Not long after Geo's launch came the 1990-91 economic recession. U.S. auto sales crashed, and the board of directors shook up GM management. GM funneled resources away from cars and into higher-margin light trucks. Geo also became a hot spot in the silent battle between Chevrolet and its new sister brand, Saturn. Both were soliciting import-leaning consumers. GM was channeling ad dollars into two brands that seemed to benefit from consumers not fully realizing that the marques were arms of GM.
'A Chevrolet Corolla'
Through the 1990s, consumers moved increasingly toward larger and more powerful vehicles -- regardless of the domestic or import badge. American Honda Motor Co.'s four-cylinder Accord sedan was 179.7 inches long when Geo was launched. By 1995 the Accord was 188.4 inches long and had a V-6.
Consumers also proved unpredictable, if not irrational, in their brand attitudes.
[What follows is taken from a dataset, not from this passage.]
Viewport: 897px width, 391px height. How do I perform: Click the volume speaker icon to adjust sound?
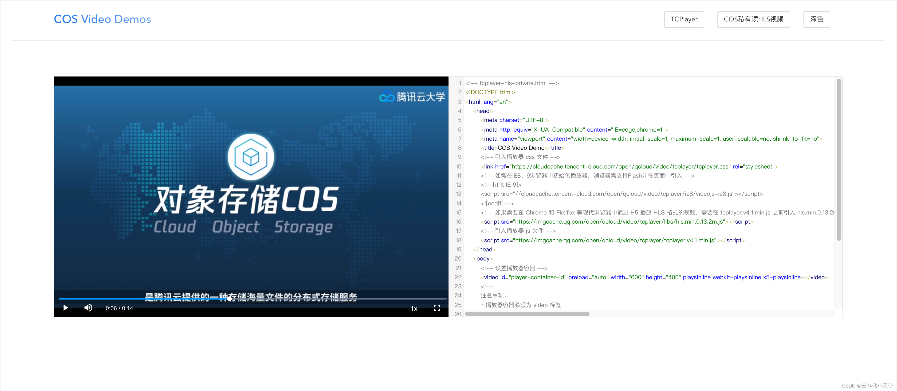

Even before Chevrolet started Geo, its dealers had experienced trouble selling the car built in partnership with Toyota at NUMMI, originally called the Chevrolet Nova. Although it was basically the same car as the Corolla being sold at Toyota dealerships, built on the same factory line by the same workers, the Nova met with resistance from consumers who felt the quality wasn't as good as that of the Corolla. Despite changing the brand and name from Chevrolet Nova to Geo Prizm, GM found those consumer attitudes didn't change.
"The Corolla and the Prizm rolled down the line, one after the other, and there was no difference other than a few proprietary elements. You can look at plant audits and see for yourself," says Perkins, still mildly baffled 20 years later.
"It was basically a Chevrolet Corolla. But we never measured up to the Corolla. We had a stigma attached to us."
By the mid-1990s, the combination of declining sales and growing consumer desire for Chevrolet Suburbans, Tahoes and pickups left both GM and its Japanese partners uninterested in continuing the Geo venture. In December 1996, Chevrolet announced it would dispense with the subbrand.
"In the end, the Japanese were just as interested in discontinuing as we were," Perkins recalls. "If it had been a roaring success, we would've had a stream of new products. But it wasn't, and we didn't."